Please enable Java in your browser's "Options" (or "Preferance") menu to view this page Concordia's Thursday Report____________November 19, 1998

Research has already contributed to drug screening techniques

Biochemist Gregory Huyer wins Gold Medal

by Barbara Black


Gregory Huyer will be awarded the Governor-General's Gold Medal at Fall Convocation tomorrow for being the outstanding graduate student of the past academic year.

Huyer defended his thesis, Specificity of SH2 Domains and Protein Tyrosine Phosphatases, in August 1997, and was given the top rank of "outstanding," graduating with his PhD in chemistry last fall.

His research, published in several top journals, has had a major impact on the phosphatase research program at the Merck Frosst Centre for Therapeutic Research in Montreal, and has laid the foundation for Merck's new screening methodologies that allow the mass of a molecule to be measured accurately.

Over his three years at Concordia,Huyer held the Stanley G. French Graduate Fellowship, a MRC/PMAC Studentship, and an NSERC Fellowship. He currently holds an NSERC postdoctoral fellowship at Cambridge University, and was recently awarded a prestigious EMBO Fellowship. Unfortunately, he won't be able to attend convocation in person.

This isn't Huyer's first gold medal. He got his BSc with an honours in biochemistry from the University of Alberta, and won the Lieutenant-Governor's gold medal for being top honours science graduate of 1990. He took his Master's degree in biology at Caltech (the California Institute of Technology). After some time off for travel, he returned to his native Montreal in 1994 to work at Merck Frosst in Kirkland, where he had also worked for two summers while an undergraduate at the U of A.
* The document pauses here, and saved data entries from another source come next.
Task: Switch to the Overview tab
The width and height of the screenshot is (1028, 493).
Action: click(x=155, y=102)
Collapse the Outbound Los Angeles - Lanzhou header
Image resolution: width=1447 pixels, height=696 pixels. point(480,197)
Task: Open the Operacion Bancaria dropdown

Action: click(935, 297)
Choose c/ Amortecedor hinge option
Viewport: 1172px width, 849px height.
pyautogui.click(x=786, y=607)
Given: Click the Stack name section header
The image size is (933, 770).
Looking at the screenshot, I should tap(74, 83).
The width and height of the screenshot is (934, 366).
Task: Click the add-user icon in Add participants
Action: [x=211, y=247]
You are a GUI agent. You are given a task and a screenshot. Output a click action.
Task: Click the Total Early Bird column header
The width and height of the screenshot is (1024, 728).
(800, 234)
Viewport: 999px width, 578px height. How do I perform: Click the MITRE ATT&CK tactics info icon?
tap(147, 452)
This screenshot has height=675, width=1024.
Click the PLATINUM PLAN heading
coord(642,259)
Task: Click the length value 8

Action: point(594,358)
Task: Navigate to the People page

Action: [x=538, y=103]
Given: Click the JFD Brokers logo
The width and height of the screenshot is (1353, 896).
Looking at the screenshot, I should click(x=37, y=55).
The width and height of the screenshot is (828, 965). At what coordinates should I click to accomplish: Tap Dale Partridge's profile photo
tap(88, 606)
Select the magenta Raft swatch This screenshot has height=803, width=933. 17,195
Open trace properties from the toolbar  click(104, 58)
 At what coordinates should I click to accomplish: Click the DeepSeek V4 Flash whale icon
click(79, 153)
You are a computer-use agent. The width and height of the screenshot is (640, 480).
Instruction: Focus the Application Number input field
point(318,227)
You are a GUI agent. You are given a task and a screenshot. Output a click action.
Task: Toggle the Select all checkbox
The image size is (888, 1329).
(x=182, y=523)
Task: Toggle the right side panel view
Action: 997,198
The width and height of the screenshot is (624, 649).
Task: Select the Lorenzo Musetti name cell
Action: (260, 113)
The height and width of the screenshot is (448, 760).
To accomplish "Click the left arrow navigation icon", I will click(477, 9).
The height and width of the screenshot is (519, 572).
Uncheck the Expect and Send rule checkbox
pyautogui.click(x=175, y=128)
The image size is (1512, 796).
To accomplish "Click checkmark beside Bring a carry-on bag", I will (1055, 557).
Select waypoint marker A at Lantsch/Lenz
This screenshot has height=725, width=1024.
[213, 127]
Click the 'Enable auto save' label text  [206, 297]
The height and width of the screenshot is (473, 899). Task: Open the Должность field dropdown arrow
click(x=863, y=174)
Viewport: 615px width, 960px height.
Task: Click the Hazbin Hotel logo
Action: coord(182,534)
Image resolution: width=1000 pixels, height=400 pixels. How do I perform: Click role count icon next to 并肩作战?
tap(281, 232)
"My boss, Mike Gresser, has an adjunct appointment at Concordia in the Department of Chemistry and Biochemistry, and he proposed that I pursue my PhD with him at Merck through Concordia," Huyer explained by e-mail from Cambridge last week.

Huyer is now working in a three-year post-doctoral position at the Babraham Institute in Cambridge, England. The Babraham Institute is a government research agency (specifically, the Biotechnology and Biological Sciences Research Council, or BBSRC), affiliated with Cambridge University.

"Our laboratory is part of the Cellular Immunology program, and we study T cell signalling, how T cells in the immune system change through the development of the organism and how they respond to foreign antigens," Huyer wrote. "It's a good mix of biochemistry, cell biology, molecular biology, and even some animal work with transgenic mice.

"I'm specifically studying the role of a particular enzyme called SHP-2 in T cell signalling. SHP-2 is a protein tyrosine phosphatase (PTP), an enzyme that removes phosphate molecules attached to the amino acid tyrosine in other proteins. Tyrosine phosphorylation is very important in transmitting messages within cells from signals outside of a cell.

"PTPs are very important enzymes. More than 50 mammalian PTPs are known, and they play essential roles in regulating cellular responses to many different external signals, including growth factors, immune responses, and metabolic changes. Many disease states, such as cancer, are associated with defects in signalling pathways, and as such, research in these areas can have important biomedical implications.

"The work builds nicely on my doctoral work, which was more of a biochemical study of PTPs and SH2 domains, another class of proteins involved in these signalling pathways."

Huyer enjoys life in England, but he has happy memories of university life here. "Probably what I appreciated most about my time at Concordia is the flexibility of the program. I really had the best of both worlds -- the academic experience as well as exposure to industry and the great resources at Merck.

"The Concordia Chemistry and Biochemistry Department was a very supportive and friendly place, in spite of my relative isolation due to spending almost all my time at Merck. My interactions with [Professor] Ann English and her lab were particularly fruitful and stimulating, and Ann's unwavering enthusiasm always kept me excited about my work. I learned a great deal about being an independent researcher during that time, and gained the confidence to tackle new areas of research.

"It was a really positive experience, and I especially thank Ann English, Mike Gresser, and Chidambaram Ramachandran, at Merck, for that."